Cape Town - An instant loans company that was caught on the wrong side of the law following a 2018 sting operation has lost a court battle against the National Credit Regulator (NCR) to nullify the investigation over tactics used in the investigation.
The Supreme Court of Appeal has found that the NCR was well within its rights to launch an investigation into Dacqup Finances on the reasonable suspicion that it was violating the National Credit Act (NCA).
The court heard that in 2018, during a scouting exercise, an NCR inspector noticed a signboard outside Dacqup’s premises advertising instant loans.
This aroused the inspector’s suspicion for a variety of reasons.

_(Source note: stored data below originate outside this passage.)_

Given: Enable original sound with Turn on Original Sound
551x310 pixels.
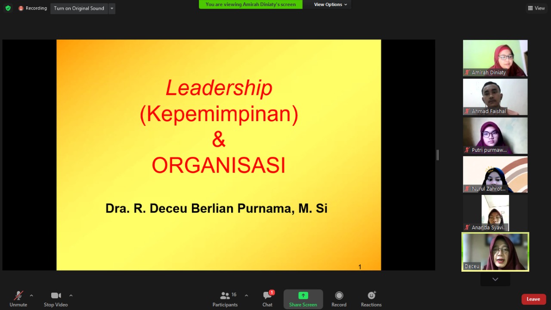Looking at the screenshot, I should [x=79, y=8].
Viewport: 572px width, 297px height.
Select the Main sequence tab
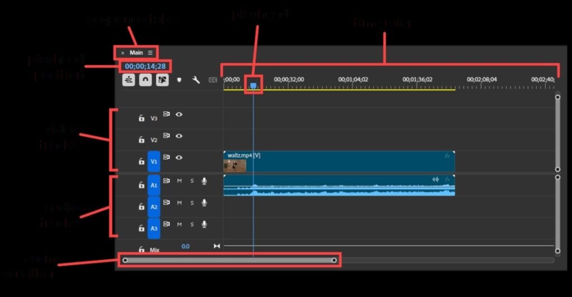click(136, 52)
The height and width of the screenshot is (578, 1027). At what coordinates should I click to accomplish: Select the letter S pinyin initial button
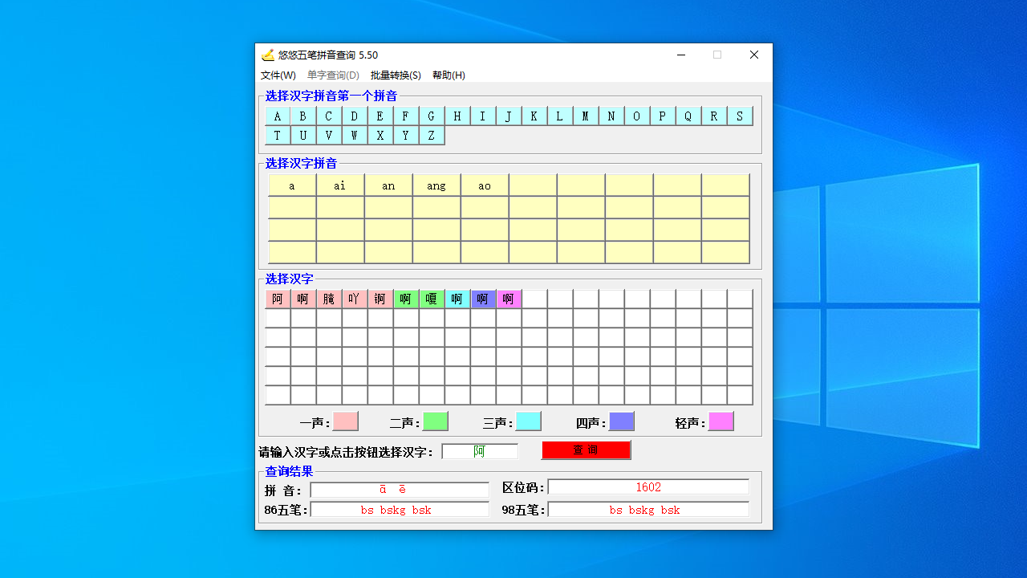click(739, 116)
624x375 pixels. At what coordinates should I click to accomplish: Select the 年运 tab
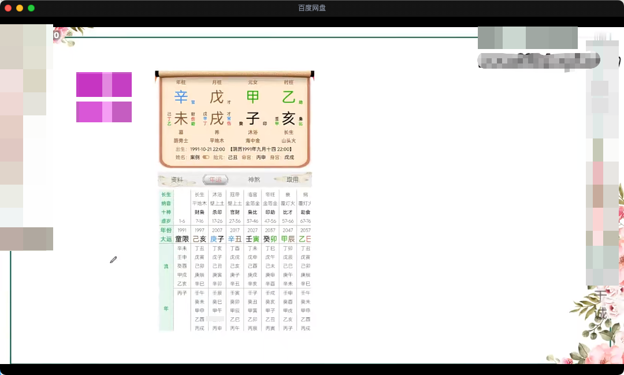215,179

If the loans were instant, it would be difficult to comply with the onerous affordability assessments required by the NCA.

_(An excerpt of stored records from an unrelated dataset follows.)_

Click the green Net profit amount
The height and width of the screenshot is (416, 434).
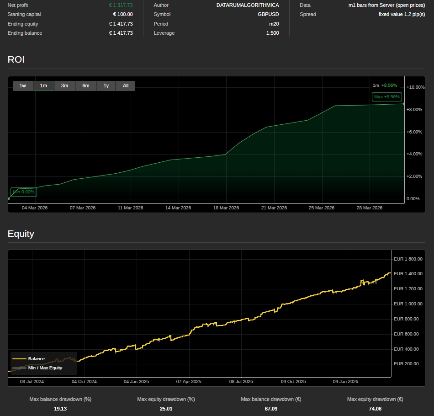121,5
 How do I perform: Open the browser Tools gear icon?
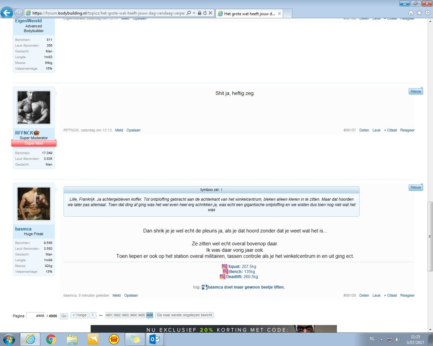pyautogui.click(x=427, y=13)
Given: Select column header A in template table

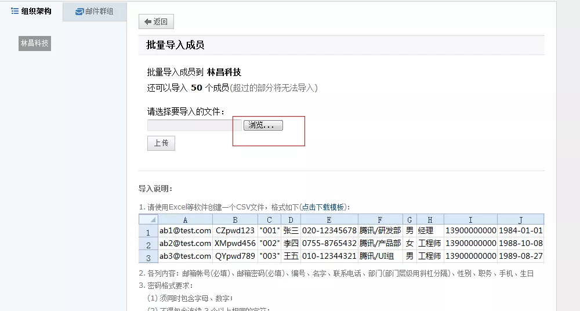Looking at the screenshot, I should (x=185, y=219).
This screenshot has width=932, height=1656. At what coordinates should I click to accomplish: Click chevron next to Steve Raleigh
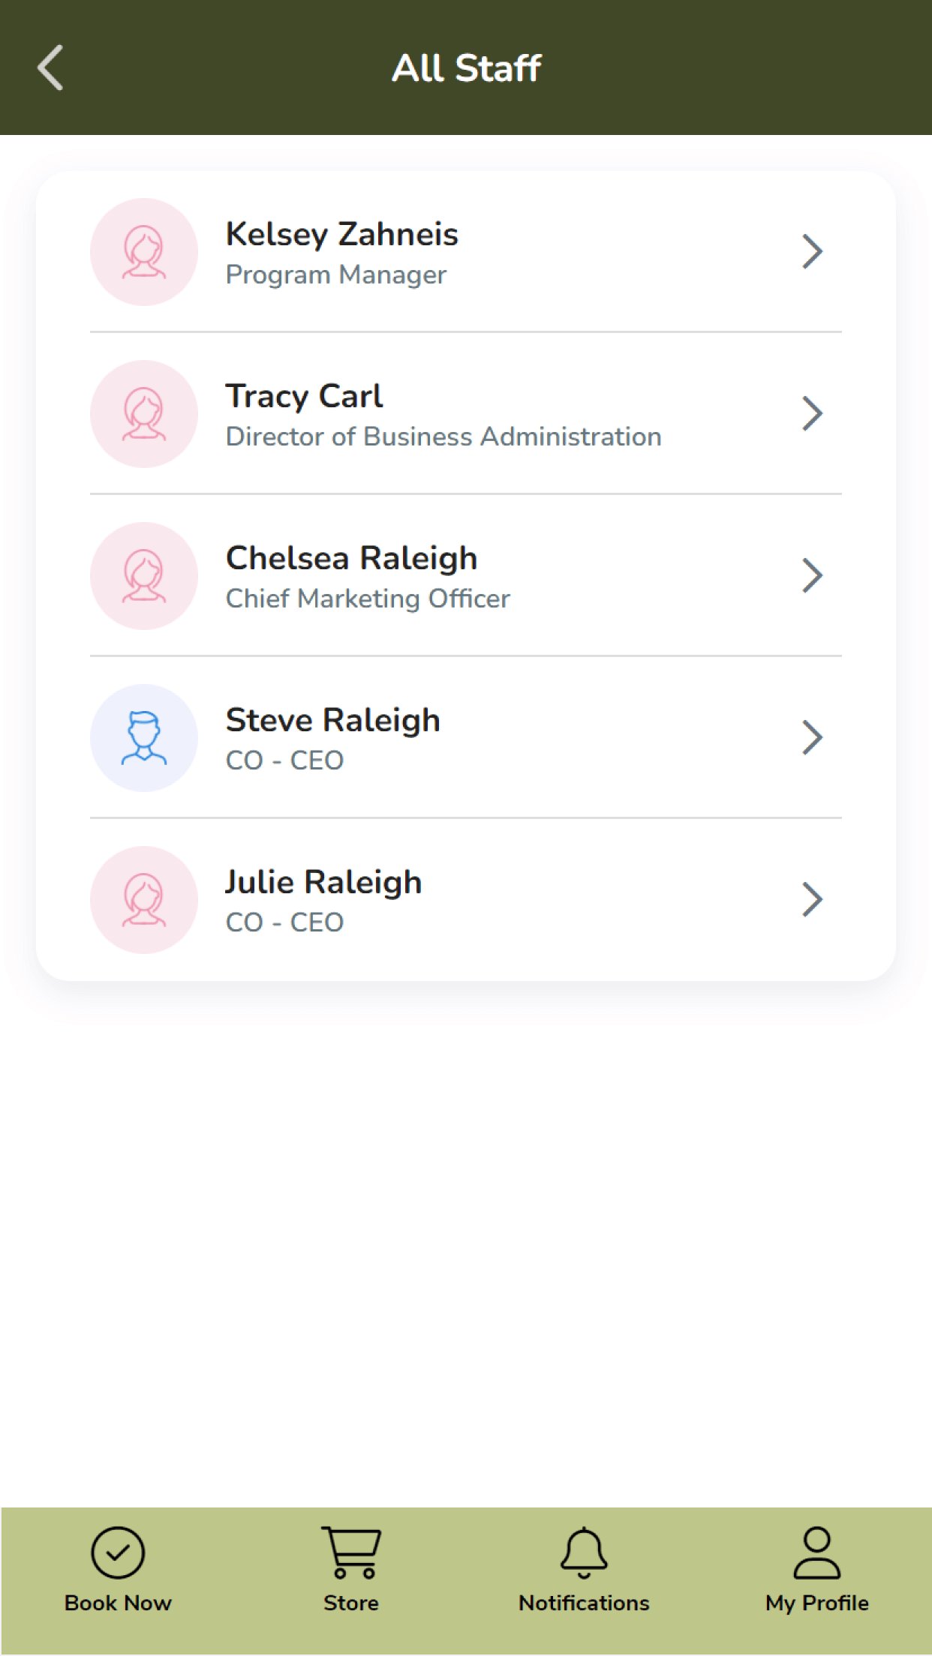(812, 738)
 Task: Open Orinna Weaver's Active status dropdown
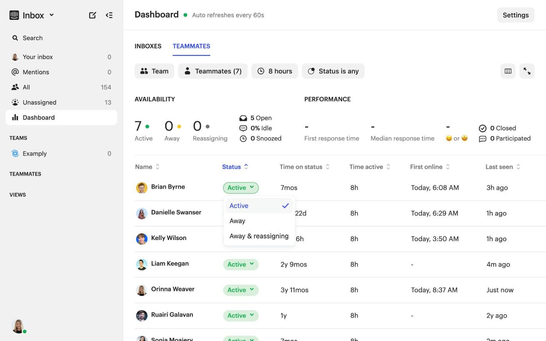pyautogui.click(x=241, y=290)
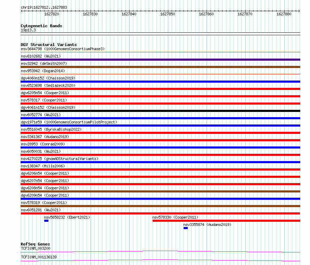
Task: Click the black dgv4061n152 variant bar
Action: pos(160,111)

Conversely, if they were not instant, the advertisement breached the NCA’s prohibition on misleading and deceptive advertising of credit.
Posing as a potential customer, the inspector entered the premises to enquire about a prospective loan. Upon enquiry about the interest rate, the inspector was told that an interest rate of 30% a month was levied on short-term loans.
This amount was far higher than the then-prescribed rate of interest of 10% a year and the information led to the NCR initiating a complaint against Dacqup, which is a registered credit provider.
The complaint was considered by the National Consumer Tribunal, which ordered Dacqup to pay a fine. Dacqup successfully appealed against those orders in the high court.
Unhappy with the result, the NCR took the matter up at the SCA which found last week that the NCA gave the NCR certain investigative and referral powers and that the concept of reasonable suspicion was commonplace in South African law.
The SCA said hearsay evidence was sufficient to ground a reasonable suspicion. These suspicions were set out in the memorandum of the inspector and amplified in the NCR’s founding affidavit.